**Problem**
Transcribe the following entries word for word. End with the line where "Viewport: 512px width, 348px height." appears.

**Extracted records**
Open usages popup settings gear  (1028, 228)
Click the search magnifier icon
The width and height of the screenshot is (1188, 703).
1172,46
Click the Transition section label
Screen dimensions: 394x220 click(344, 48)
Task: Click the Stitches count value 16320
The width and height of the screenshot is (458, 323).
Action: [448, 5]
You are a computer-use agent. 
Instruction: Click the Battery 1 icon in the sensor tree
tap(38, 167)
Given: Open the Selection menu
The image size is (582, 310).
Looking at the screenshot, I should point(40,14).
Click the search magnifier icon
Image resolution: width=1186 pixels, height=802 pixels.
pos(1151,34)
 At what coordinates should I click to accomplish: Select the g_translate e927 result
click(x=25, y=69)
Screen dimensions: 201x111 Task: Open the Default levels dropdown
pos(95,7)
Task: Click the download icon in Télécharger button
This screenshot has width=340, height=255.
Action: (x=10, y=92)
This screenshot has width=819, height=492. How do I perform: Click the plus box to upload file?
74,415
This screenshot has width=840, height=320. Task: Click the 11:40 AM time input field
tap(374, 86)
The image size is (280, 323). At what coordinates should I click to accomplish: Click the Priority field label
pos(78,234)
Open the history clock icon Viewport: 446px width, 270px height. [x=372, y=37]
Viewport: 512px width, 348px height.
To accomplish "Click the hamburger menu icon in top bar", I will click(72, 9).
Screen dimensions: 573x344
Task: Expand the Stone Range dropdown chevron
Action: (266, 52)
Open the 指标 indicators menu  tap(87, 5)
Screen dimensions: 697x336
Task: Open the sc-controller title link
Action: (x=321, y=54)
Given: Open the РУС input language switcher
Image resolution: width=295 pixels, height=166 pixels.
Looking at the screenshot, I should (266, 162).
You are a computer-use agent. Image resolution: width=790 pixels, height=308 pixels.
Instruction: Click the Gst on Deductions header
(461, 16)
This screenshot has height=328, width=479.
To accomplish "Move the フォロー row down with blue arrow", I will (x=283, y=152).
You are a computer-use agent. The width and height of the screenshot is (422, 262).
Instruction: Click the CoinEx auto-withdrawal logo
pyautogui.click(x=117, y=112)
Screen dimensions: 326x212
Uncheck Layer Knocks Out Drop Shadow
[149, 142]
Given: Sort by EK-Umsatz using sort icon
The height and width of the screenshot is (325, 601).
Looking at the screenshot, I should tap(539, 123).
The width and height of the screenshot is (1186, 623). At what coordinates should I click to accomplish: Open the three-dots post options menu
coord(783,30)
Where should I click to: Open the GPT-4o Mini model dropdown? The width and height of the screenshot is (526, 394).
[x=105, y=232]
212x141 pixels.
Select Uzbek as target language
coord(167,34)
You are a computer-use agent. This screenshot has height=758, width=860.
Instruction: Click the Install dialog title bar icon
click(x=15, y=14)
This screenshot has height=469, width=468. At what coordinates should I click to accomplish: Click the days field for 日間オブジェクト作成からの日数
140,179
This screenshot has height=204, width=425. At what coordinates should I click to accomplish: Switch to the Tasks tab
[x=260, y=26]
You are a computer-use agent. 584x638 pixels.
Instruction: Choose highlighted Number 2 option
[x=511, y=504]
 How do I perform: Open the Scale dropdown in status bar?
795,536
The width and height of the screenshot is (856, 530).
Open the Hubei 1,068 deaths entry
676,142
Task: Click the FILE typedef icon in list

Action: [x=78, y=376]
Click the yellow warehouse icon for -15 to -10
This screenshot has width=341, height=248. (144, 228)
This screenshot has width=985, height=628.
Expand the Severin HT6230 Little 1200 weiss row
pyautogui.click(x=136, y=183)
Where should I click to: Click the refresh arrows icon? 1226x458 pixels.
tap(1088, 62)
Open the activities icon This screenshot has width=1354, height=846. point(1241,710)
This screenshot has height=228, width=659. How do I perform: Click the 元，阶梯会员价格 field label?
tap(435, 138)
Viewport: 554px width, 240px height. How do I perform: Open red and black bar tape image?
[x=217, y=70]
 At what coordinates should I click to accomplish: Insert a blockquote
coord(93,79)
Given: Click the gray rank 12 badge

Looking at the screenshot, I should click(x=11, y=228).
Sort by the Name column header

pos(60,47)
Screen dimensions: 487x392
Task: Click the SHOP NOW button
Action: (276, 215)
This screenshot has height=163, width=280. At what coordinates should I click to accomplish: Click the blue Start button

**Solution for this problem**
Open usages popup settings gear  (1028, 228)
Click the search magnifier icon
The width and height of the screenshot is (1188, 703).
1172,46
Click the Transition section label
Screen dimensions: 394x220 click(344, 48)
Task: Click the Stitches count value 16320
The width and height of the screenshot is (458, 323).
Action: [448, 5]
You are a computer-use agent. 
Instruction: Click the Battery 1 icon in the sensor tree
tap(38, 167)
Given: Open the Selection menu
The image size is (582, 310).
Looking at the screenshot, I should point(40,14).
Click the search magnifier icon
Image resolution: width=1186 pixels, height=802 pixels.
pos(1151,34)
 At what coordinates should I click to accomplish: Select the g_translate e927 result
click(x=25, y=69)
Screen dimensions: 201x111 Task: Open the Default levels dropdown
pos(95,7)
Task: Click the download icon in Télécharger button
This screenshot has width=340, height=255.
Action: (x=10, y=92)
This screenshot has width=819, height=492. How do I perform: Click the plus box to upload file?
74,415
This screenshot has width=840, height=320. Task: Click the 11:40 AM time input field
tap(374, 86)
The image size is (280, 323). At what coordinates should I click to accomplish: Click the Priority field label
pos(78,234)
Open the history clock icon Viewport: 446px width, 270px height. [x=372, y=37]
Viewport: 512px width, 348px height.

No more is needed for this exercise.